Когда тронулись с перевала по ухабистым дорогам дальше в горы, Кастикос подсел к Сидоркину, расстегнул баул.

— Виски?

Сидоркин поглядел этикетку, понюхал пробку и сморщился, возвращая бутылку.

— Керосином пахнет.

Не обратив внимания на это замечание, Кастикос открутил пробку, налил в пластмассовый стаканчик. Отказываться было рискованно, приходилось играть роль до конца. Сидоркин выпил, расплескав половину виски, брезгливо понюхал пальцы.

— Самогон лучше…

Автобус дернулся на очередном ухабе и остановился.

— Дальше не проедем, — сказала Евгения Трофимовна. — Посмотрим здесь, а потом будем возвращаться.

— Почему? — забеспокоился Кастикос.
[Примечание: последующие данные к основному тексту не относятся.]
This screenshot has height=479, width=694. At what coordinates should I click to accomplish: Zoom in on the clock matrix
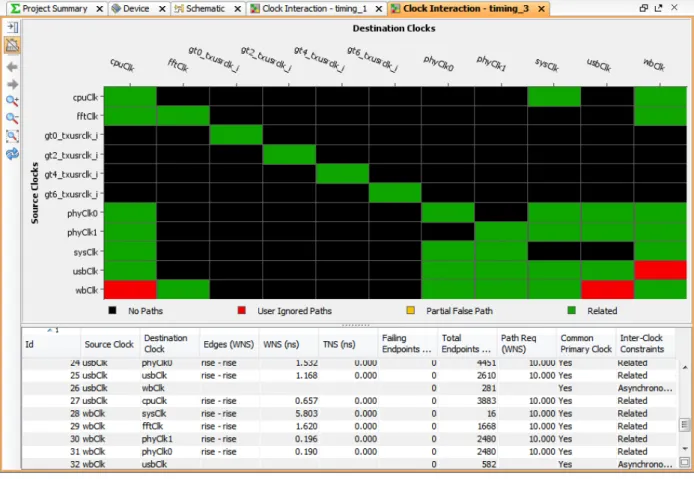[x=12, y=101]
Он сунул бутылку в баул и пошел вперед между креслами. — Мы хотели пешком.

— Можно, только холодно.

— Найдем чем согреться…

Склон горы был изрезан параллельными полосами пахоты. Плитки слоистого песчаника, выбеленные дождем и ветром походили на разбросанные кости, раздробленные, иссушенные. Пониже по склону на таких же полосах покачивались на ветру мелкие сосенки.

Беспорядочной толпой экскурсанты побрели по неровной каменистой тропе. То и дело кто-нибудь останавливался и, отвернувшись от ветра, делал вид, что любуется панорамой. Внизу за низкорослыми лесочками белели высоченные обрывы. По ущелью тянулась железная дорога, ныряла в черную дыру туннеля. Крыши города походили на большой пестрый ковер, а суда в порту были как детские модельки. За ними, за тоненькой черточкой мола, отрезанная от берега белой полосой прибоя, поднималась синева моря. Ее край терялся где-то в необозримой дали, затянутой белесой дымкой, и незаметно переходил в распахнутую небесную синь.